Tuesday, 2 February 2010

Superbowl overkill: The Tebow Case

I was wittering on about The Who below but there's another and bigger media sideshow story at this year's Superbowl, namely the $2.5 million TV commercial that will air at some suitable break featuring boyish heartthrob football star Tim Tebow, 2007 winner of the Heisman trophy for best collegiate ballplayer, and his devoutly Christian mother Pam, who refused medical advice to abort the birth of Tim back in the mid-1980s, and is thus doubly convinced of the utter wrongness of abortion.

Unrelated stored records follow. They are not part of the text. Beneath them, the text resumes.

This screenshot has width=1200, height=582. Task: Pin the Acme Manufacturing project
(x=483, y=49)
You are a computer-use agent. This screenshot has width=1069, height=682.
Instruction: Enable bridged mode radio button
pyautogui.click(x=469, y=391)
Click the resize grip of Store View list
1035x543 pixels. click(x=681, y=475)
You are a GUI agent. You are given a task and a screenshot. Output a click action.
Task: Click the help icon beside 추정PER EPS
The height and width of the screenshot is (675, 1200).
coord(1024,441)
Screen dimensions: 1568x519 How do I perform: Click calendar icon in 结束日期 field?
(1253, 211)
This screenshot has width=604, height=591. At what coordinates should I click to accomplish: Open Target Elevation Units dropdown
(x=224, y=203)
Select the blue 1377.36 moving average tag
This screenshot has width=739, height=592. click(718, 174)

William Saletan of Slate offers this punchy rebuttal:
"Pam's story certainly is moving. But as a guide to making abortion decisions, it's misleading. Doctors are right to worry about continuing pregnancies like hers. Placental abruption has killed thousands of women and fetuses. No doubt some of these women trusted in God and said no to abortion, as she did. But they didn't end up with Heisman-winning sons. They ended up dead. Being dead is just the first problem with dying in pregnancy. Another problem is that the fetus you were trying to save dies with you. A third problem is that your existing kids lose their mother. A fourth problem is that if you had aborted the pregnancy, you might have gotten pregnant again and brought a new baby into the world, but now you can't. And now the Tebows have exposed a fifth problem: You can't make a TV ad."